======== Given records ========

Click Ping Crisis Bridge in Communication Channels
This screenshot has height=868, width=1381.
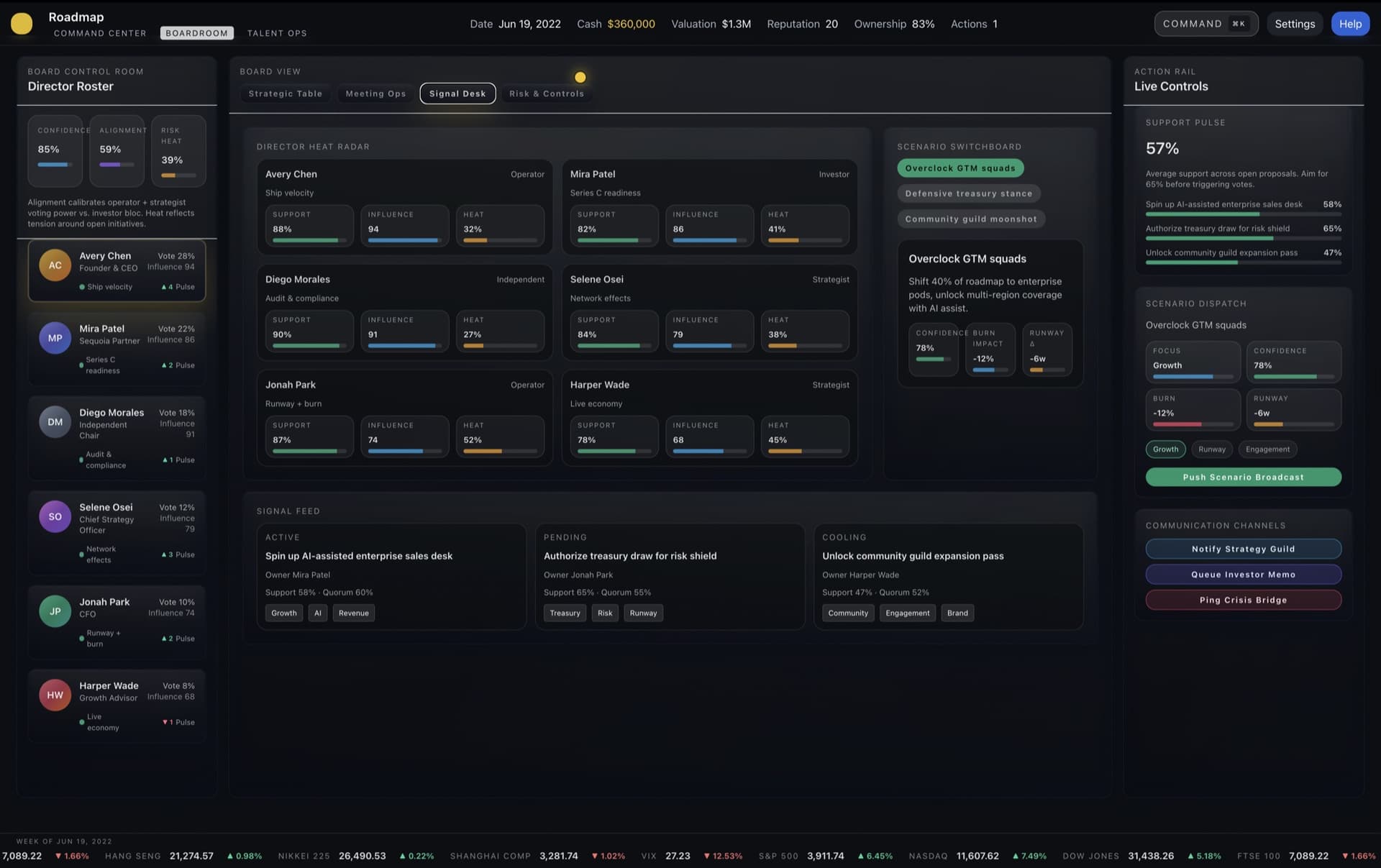1243,600
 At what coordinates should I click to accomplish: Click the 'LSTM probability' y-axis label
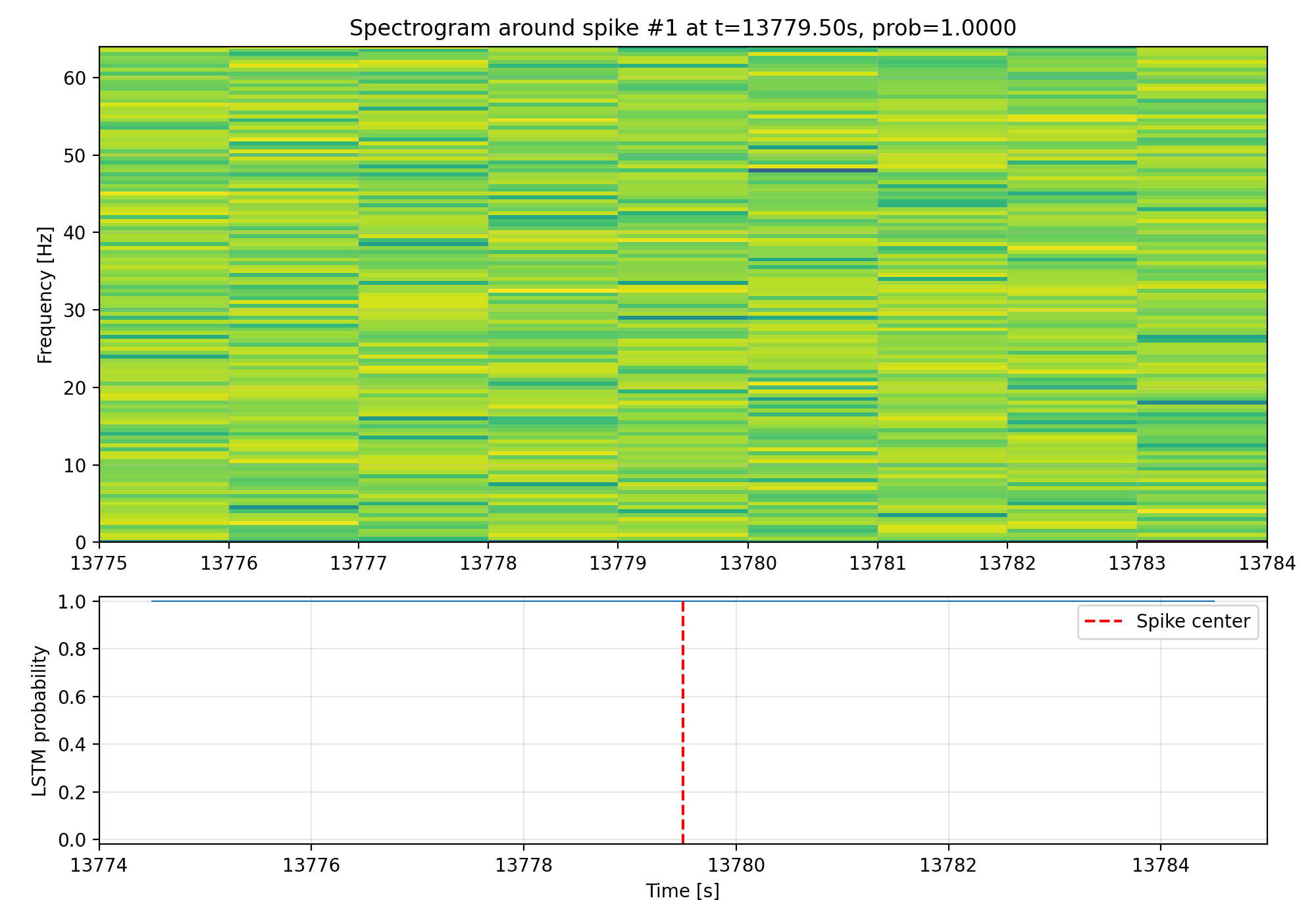click(40, 721)
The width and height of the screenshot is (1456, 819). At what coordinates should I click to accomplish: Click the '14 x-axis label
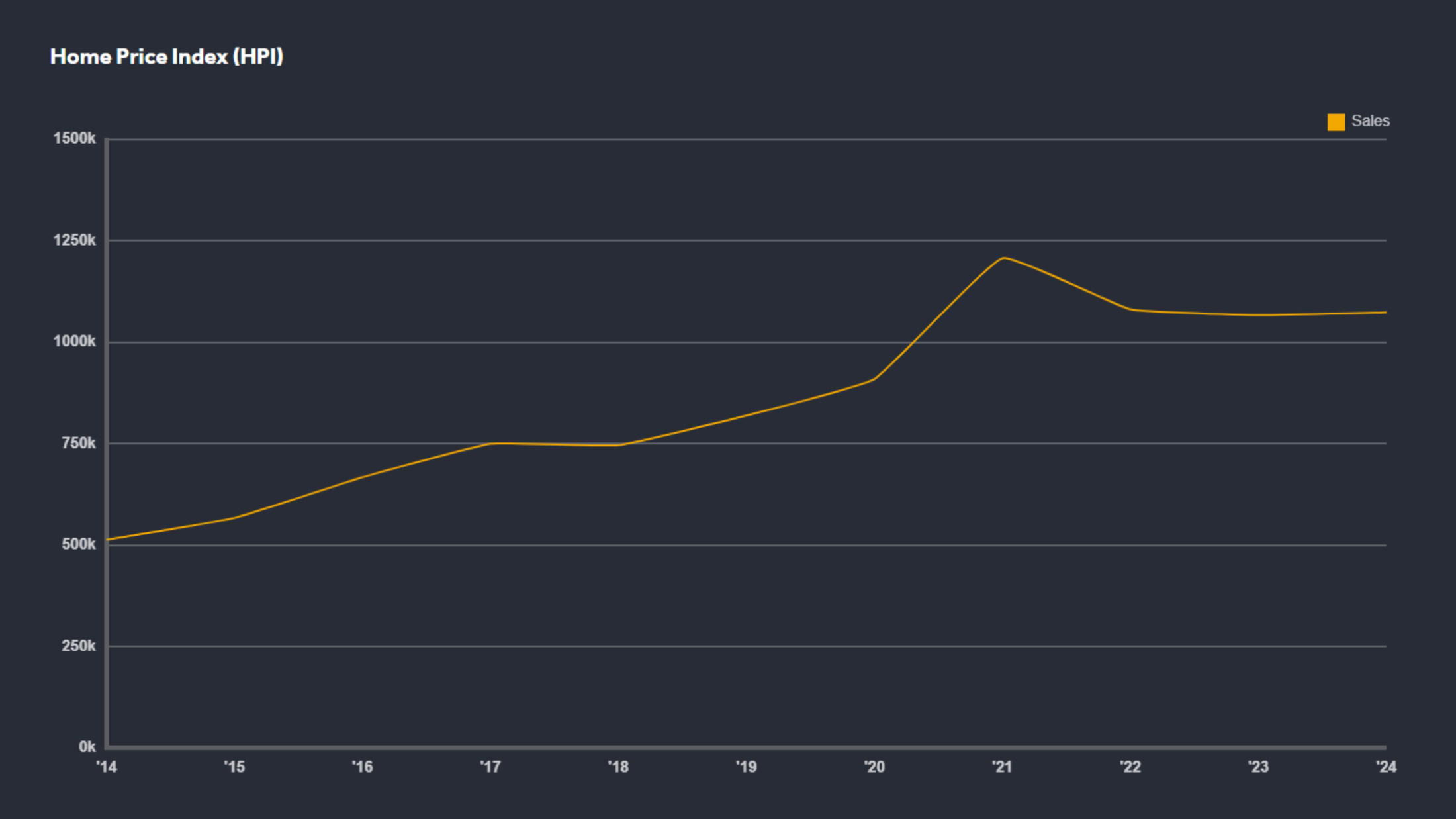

========

**Aim of the exercise:** All the data above is to be transcribed exactly, with no pictures included.

**Expected output:**
Click Ping Crisis Bridge in Communication Channels
This screenshot has height=868, width=1381.
1243,600
 At what coordinates should I click to accomplish: Click the 'LSTM probability' y-axis label
click(40, 721)
The width and height of the screenshot is (1456, 819). At what coordinates should I click to accomplish: Click the '14 x-axis label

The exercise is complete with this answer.